You can see this on the website for the North Carolina Extension Gardener Plant Toolbox. Among their various pages, they have a section dedicated to cucurbita moschata and cucurbita pepo, two related families of gourd. Cucurbita moschata contains the species we recognize as butternut squash and pumpkin. Cucurbita pepo includes courgettes, winter squash, and pumpkins.
Real Simple clarifies the situation by explaining that the word "pumpkin" generally refers to squashes that are round and orange. The archetypal jack-o'-lantern pumpkin, for example, is really a winter squash.
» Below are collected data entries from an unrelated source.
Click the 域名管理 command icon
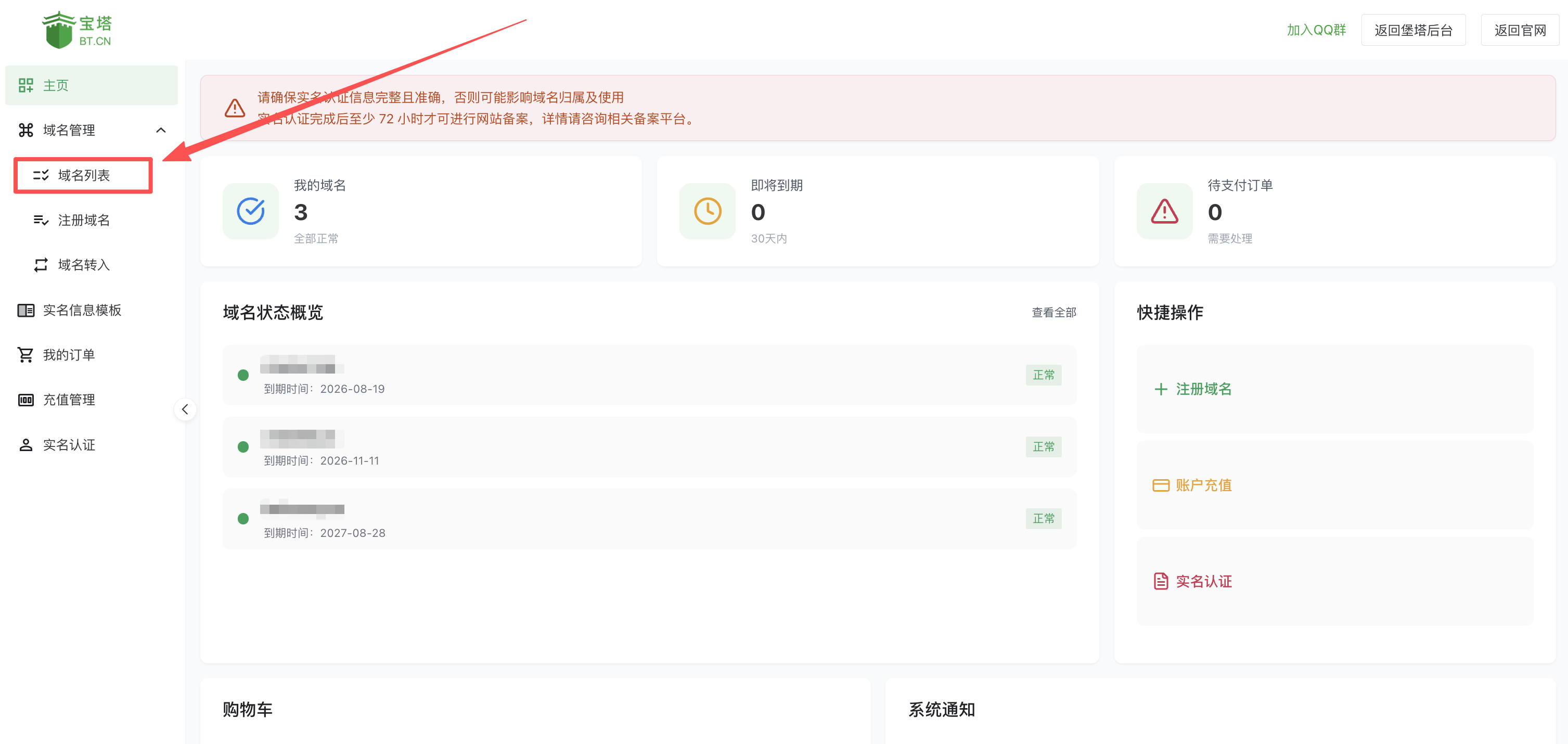Screen dimensions: 1568x744 click(x=25, y=130)
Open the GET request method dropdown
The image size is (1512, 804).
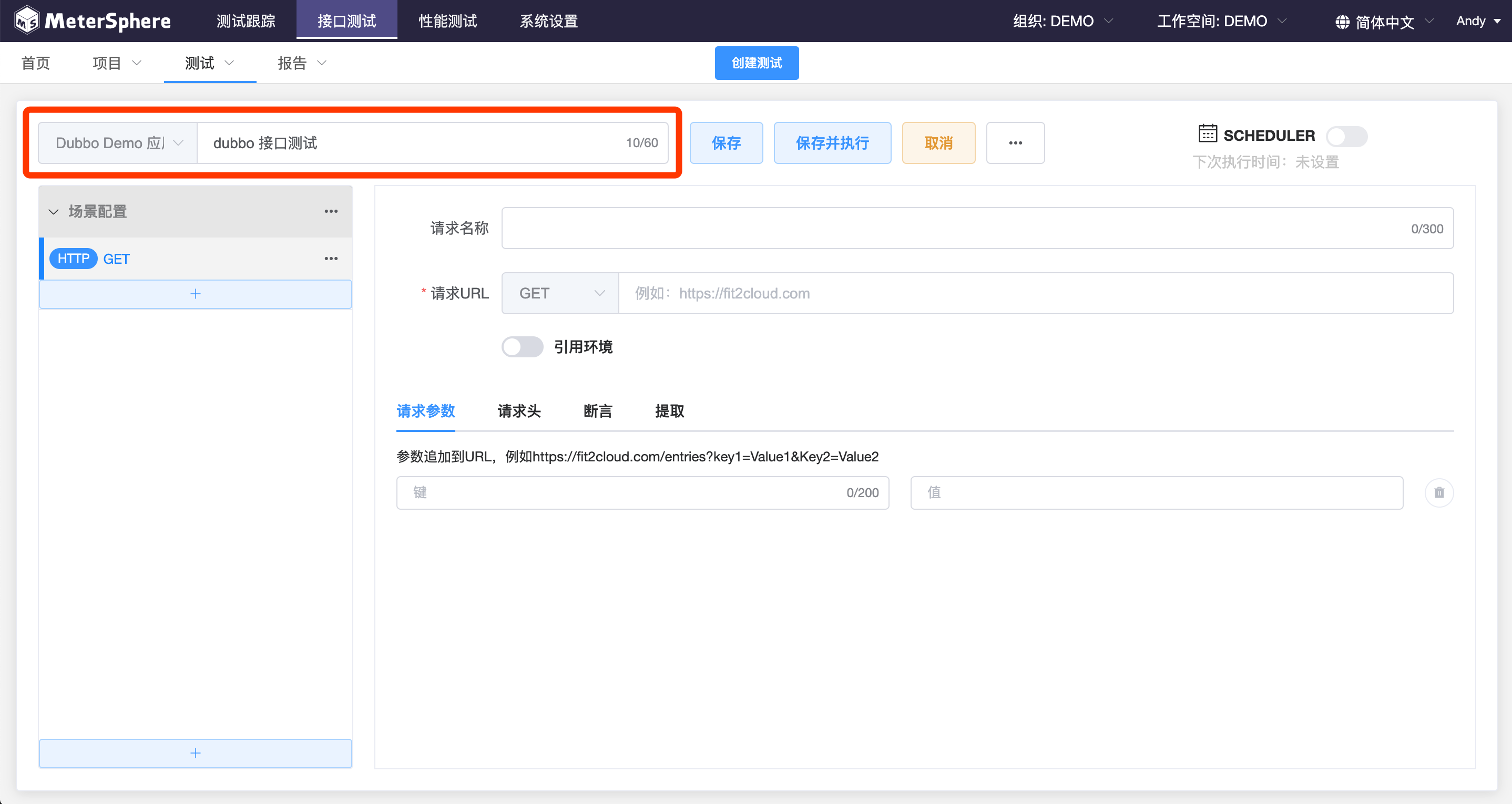point(560,293)

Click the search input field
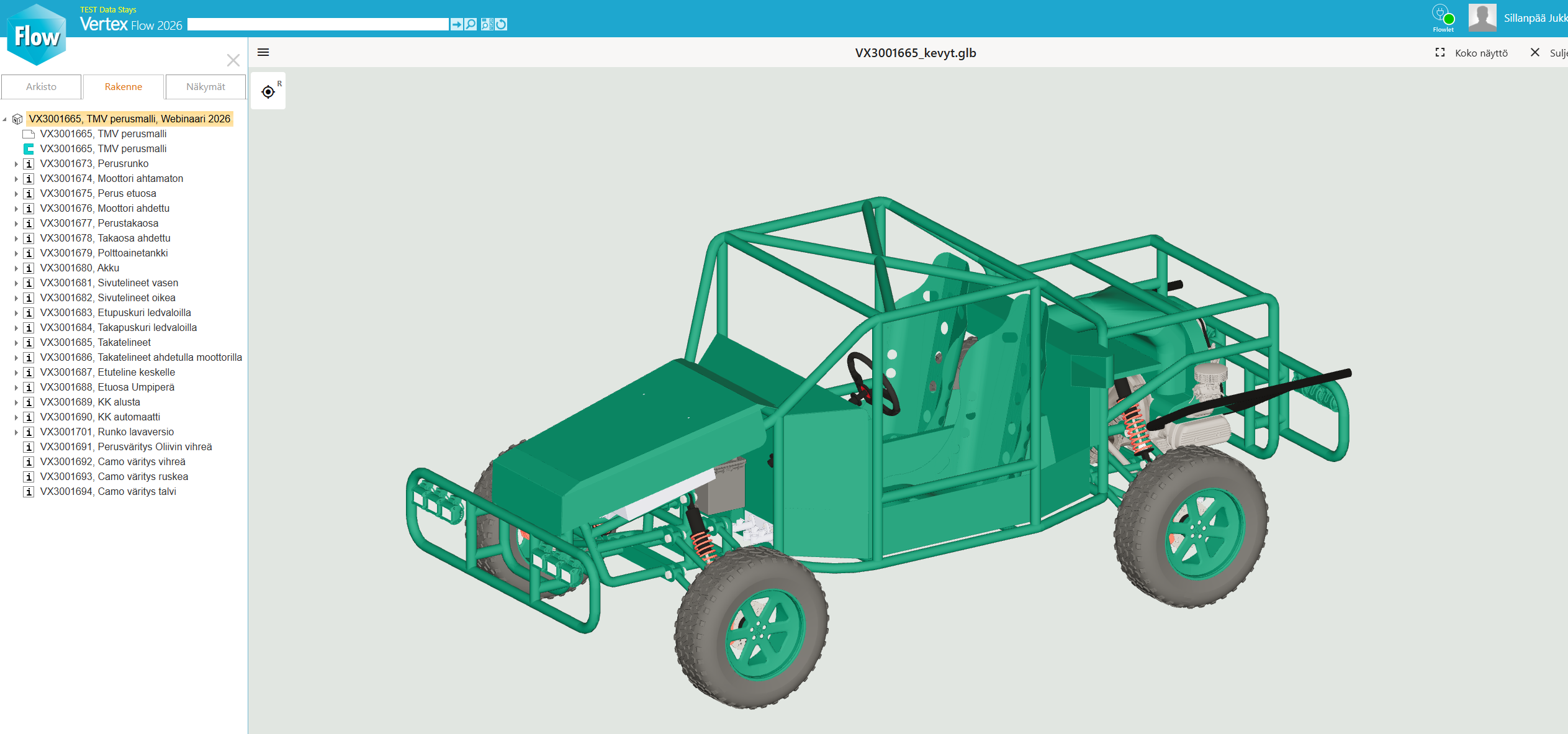[318, 24]
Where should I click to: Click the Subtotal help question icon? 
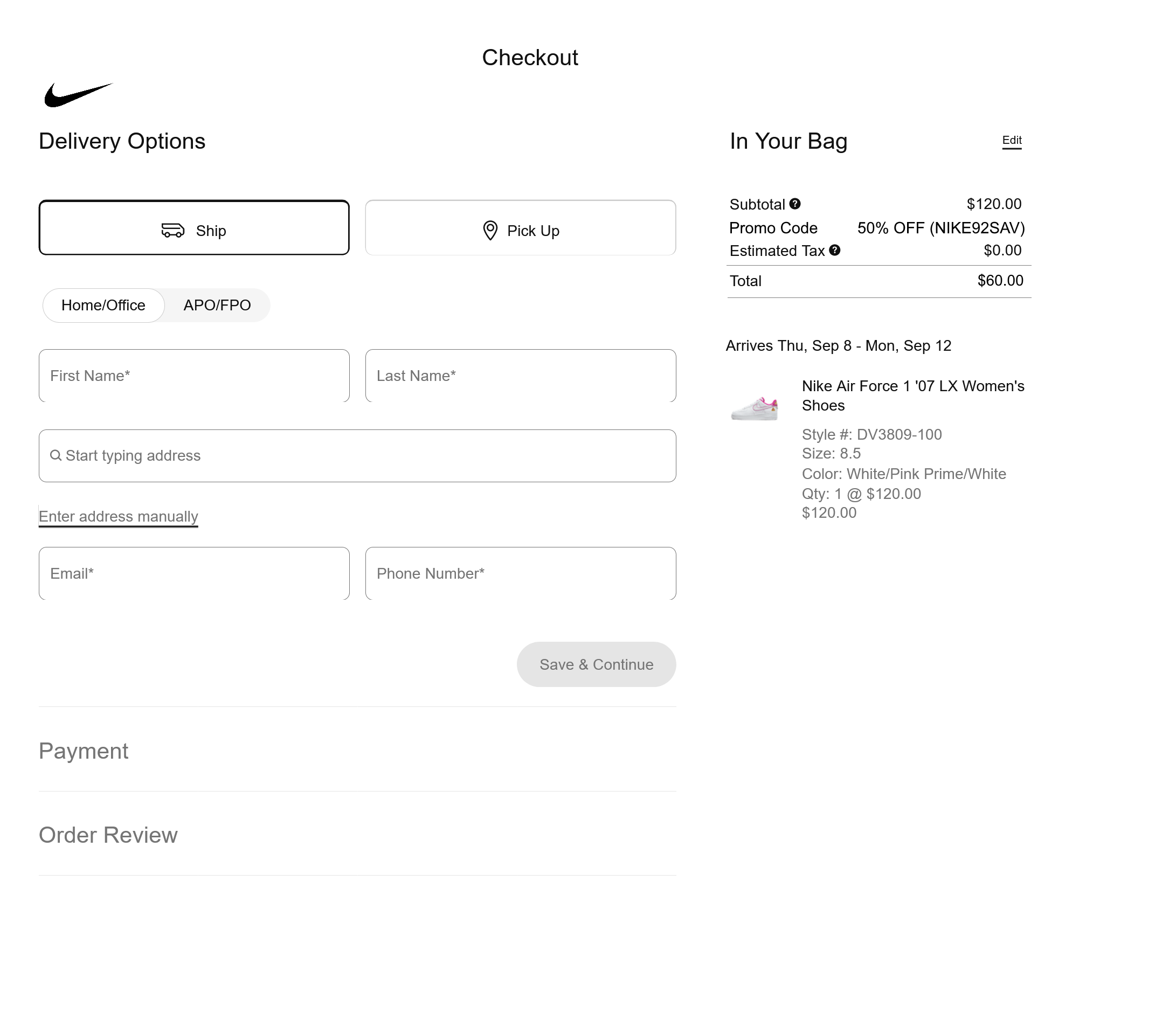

Pumpkin is a conventional name, not a scientific one.
A pumpkin is a pumpkin, even though there's no such thing
There really is no one thing that is a pumpkin. The same can be said of pumpkin pie.
According to HuffPost, 85% of canned pumpkin pie filling is made from Dickinson squash, which is more like a butternut squash than a winter squash. They continue to hammer home the point by writing how the pumpkin spices we really love are squash spices. Marie Wright, Chief Global Flavorist at ADM Nutrition, might disagree with this take; in an interview with The Takeout, she notes that what we really respond to is the cloves, ginger, and nutmeg that spice the pumpkin. "Pumpkin doesn't really taste like much," she said.
So, there is no real pumpkin flavor either. It's butternut squash or a mixture of spices. However, the FDA does approve of the advertised flavor of pumpkin because they do not think it misleads customers. Customers aren't misled because we use the word pumpkin to generally mean the flavors of butternut squash and spices. We all know what a pumpkin is, even if there really is no pumpkin for us to know.